_TRECHO CITADO_:
Há ainda o Passe Livre, que garante o transporte gratuito à pessoa com deficiência, marco na concessão de gratuidade do sistema de transporte rodoviário às pessoas com deficiência. Outro marco bastante importante para a Secretaria foi a inauguração do Centro Integrado de Atenção à Pessoa com Deficiência, em 2003. É bom frisar que os usuários da Casa-Dia, da Casa-Lar e da República frequentam todos esses espaços da Secretaria da Pessoa com Deficiência. É um trabalho marcado pela intersetorialidade: o CIAD dá concretude a essa lógica da política macro; são cinco secretarias dentro do mesmo espaço, responsáveis pela política de inclusão da pessoa com deficiência no Rio de Janeiro: Secretaria de Trabalho, Secretaria de Esporte e Lazer, Secretaria de Educação, Secretaria de Ciência e Tecnologia e SMPD. Há uma vertente dentro desse espaço, de execução direta pelo Centro Municipal de Referência, para o atendimento a crianças e adolescentes com autismo. O CIAD Mestre Candeia fica na Avenida Presidente Vargas, no centro do Rio de Janeiro. Em 2004, foi inaugurada a primeira República. O projeto surgiu a partir da necessidade de intervenção na fazenda-modelo, um espaço que abrigava população de rua. Ali, o trabalho entre as secretarias aconteceu de forma bastante interessante.   Secretaria de Assistência Social, juntamente com a Secretaria da Pessoa com Deficiência e a Secretaria de Saúde, por meio do Serviço de Saúde Mental, retirou as pessoas que ali estavam, também em condições precárias.

Na República, as pessoas já podem prover seu próprio cotidiano, têm um nível de autonomia maior. Cuidam da higiene da casa, da alimentação. É um espaço também bastante interessante. São quatro Repúblicas hoje, uma feminina e três masculinas.

_LINHAS DE DADOS_:
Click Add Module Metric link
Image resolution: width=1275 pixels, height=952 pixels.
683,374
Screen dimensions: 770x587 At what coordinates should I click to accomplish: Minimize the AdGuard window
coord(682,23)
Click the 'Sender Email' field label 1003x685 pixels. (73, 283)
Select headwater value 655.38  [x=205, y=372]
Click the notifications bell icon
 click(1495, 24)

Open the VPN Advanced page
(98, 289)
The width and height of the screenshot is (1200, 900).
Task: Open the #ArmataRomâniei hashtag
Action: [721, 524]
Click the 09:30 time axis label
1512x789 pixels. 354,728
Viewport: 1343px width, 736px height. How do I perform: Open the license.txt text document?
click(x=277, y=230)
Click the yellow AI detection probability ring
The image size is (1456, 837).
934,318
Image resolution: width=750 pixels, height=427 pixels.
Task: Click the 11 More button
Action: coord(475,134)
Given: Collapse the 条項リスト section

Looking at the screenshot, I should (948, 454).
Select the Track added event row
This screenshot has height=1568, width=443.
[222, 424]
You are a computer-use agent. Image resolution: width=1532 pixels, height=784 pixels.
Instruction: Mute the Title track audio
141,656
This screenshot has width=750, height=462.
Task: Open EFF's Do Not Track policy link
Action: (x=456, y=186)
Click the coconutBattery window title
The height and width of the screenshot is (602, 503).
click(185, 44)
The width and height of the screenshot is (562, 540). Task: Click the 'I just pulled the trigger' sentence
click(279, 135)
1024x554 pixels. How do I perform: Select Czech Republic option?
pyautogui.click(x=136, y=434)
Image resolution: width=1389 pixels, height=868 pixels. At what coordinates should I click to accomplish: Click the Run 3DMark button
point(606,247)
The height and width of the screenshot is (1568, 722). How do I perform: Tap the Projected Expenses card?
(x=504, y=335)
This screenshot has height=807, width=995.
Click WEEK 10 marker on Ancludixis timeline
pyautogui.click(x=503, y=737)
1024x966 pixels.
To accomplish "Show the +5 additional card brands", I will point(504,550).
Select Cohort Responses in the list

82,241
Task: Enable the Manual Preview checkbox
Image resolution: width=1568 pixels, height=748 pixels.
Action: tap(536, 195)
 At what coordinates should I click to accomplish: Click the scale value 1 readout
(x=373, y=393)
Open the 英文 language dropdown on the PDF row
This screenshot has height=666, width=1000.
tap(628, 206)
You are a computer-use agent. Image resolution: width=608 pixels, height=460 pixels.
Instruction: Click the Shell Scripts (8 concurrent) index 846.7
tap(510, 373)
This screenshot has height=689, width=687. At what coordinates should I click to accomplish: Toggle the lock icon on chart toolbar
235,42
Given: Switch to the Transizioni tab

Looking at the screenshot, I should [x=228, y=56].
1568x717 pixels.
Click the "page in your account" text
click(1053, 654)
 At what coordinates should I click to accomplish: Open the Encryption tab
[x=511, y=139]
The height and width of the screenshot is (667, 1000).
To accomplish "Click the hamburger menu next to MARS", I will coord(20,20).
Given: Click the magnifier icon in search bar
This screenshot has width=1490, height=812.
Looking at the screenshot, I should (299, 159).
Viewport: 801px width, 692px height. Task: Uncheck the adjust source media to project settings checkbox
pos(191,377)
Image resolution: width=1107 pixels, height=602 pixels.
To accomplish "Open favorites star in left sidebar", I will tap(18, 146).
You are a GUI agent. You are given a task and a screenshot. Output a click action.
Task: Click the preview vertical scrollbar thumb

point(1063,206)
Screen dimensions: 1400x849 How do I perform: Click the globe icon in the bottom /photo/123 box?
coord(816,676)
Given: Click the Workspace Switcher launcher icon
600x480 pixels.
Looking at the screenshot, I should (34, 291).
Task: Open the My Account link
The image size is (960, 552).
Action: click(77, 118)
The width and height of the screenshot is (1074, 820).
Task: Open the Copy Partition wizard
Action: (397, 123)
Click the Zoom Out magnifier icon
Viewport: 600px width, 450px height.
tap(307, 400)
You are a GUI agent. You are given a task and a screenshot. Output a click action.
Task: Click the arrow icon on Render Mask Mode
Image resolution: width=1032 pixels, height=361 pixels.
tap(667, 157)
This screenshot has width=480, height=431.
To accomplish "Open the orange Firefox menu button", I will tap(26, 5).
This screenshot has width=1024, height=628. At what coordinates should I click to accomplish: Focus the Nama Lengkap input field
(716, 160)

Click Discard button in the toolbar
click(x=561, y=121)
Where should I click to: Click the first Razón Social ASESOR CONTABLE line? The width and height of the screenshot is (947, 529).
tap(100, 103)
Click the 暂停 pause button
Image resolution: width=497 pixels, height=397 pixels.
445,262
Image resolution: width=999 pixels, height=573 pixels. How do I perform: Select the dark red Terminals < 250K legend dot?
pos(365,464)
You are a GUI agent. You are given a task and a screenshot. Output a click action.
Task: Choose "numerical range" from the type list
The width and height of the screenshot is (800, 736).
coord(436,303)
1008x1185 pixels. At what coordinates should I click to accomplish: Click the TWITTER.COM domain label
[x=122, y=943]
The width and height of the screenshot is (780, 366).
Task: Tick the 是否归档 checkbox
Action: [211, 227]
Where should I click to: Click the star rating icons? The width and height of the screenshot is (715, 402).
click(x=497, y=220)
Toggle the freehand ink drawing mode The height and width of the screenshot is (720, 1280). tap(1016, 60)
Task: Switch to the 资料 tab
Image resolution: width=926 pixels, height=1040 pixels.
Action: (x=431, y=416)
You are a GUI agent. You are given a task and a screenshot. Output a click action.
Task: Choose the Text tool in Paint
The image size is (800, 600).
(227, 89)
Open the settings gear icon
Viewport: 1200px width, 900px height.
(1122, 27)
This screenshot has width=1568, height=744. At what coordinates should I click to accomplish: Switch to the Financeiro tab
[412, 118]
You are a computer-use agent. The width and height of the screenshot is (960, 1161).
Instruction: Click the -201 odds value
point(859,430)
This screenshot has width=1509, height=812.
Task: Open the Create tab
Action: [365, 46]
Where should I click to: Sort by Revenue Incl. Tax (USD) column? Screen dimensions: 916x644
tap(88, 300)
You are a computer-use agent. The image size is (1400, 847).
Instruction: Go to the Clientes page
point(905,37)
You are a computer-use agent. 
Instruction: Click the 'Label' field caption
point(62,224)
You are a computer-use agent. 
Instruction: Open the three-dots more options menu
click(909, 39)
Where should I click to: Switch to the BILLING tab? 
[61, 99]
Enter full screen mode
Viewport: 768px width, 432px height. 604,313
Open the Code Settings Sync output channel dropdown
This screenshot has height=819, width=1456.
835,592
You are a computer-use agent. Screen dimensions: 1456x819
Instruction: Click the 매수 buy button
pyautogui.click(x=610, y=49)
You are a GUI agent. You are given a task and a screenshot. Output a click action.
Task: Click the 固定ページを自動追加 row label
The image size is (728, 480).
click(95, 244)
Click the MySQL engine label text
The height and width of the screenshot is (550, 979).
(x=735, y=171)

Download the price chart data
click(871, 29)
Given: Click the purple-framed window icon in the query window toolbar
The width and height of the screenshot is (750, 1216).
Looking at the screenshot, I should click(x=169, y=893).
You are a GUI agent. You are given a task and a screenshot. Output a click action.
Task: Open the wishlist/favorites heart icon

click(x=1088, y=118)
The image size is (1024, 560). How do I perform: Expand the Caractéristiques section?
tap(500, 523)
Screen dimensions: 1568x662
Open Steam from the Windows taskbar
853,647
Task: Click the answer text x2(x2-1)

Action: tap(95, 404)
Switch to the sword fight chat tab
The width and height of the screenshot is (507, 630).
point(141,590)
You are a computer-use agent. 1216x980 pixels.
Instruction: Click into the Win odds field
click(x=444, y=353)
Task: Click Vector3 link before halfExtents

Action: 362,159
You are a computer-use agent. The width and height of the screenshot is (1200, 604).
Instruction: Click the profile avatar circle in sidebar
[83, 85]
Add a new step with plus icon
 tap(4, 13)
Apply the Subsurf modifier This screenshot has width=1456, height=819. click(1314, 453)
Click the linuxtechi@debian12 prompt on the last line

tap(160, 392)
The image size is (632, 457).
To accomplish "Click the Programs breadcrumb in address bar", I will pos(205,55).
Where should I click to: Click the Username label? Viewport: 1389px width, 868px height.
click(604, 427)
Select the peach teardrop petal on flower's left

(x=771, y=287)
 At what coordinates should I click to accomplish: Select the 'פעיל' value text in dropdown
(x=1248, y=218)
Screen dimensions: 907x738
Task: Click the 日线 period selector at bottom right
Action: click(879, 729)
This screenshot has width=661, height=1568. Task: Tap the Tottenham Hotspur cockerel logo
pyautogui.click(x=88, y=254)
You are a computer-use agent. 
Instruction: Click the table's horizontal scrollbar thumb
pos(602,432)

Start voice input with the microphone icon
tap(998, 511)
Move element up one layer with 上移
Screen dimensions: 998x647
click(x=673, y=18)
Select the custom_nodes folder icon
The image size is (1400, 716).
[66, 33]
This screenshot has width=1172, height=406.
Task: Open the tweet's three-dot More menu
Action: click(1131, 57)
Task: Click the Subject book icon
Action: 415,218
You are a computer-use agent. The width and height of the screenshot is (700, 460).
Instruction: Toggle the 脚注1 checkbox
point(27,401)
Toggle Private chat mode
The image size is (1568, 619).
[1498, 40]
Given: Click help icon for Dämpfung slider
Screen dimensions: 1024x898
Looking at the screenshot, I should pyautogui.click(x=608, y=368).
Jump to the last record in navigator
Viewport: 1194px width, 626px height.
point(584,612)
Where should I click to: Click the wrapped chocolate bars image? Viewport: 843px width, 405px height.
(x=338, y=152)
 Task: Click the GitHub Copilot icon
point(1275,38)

_TAREFAS ESCRITAS_:
**1)** Reproduza o trecho sobre a Secretaria da Pessoa com Deficiência, começando em "Na República, as" e seguindo até "e três masculinas.".
**2)** Segundo o trecho sobre a Secretaria da Pessoa com Deficiência, em que ano foi inaugurado o Centro Integrado de Atenção à Pessoa com Deficiência?
Os itens não são usados aqui.

_RESPOSTAS DO EXERCÍCIO_:
**1)**
Na República, as pessoas já podem prover seu próprio cotidiano, têm um nível de autonomia maior. Cuidam da higiene da casa, da alimentação. É um espaço também bastante interessante. São quatro Repúblicas hoje, uma feminina e três masculinas.

**2)** Em 2003.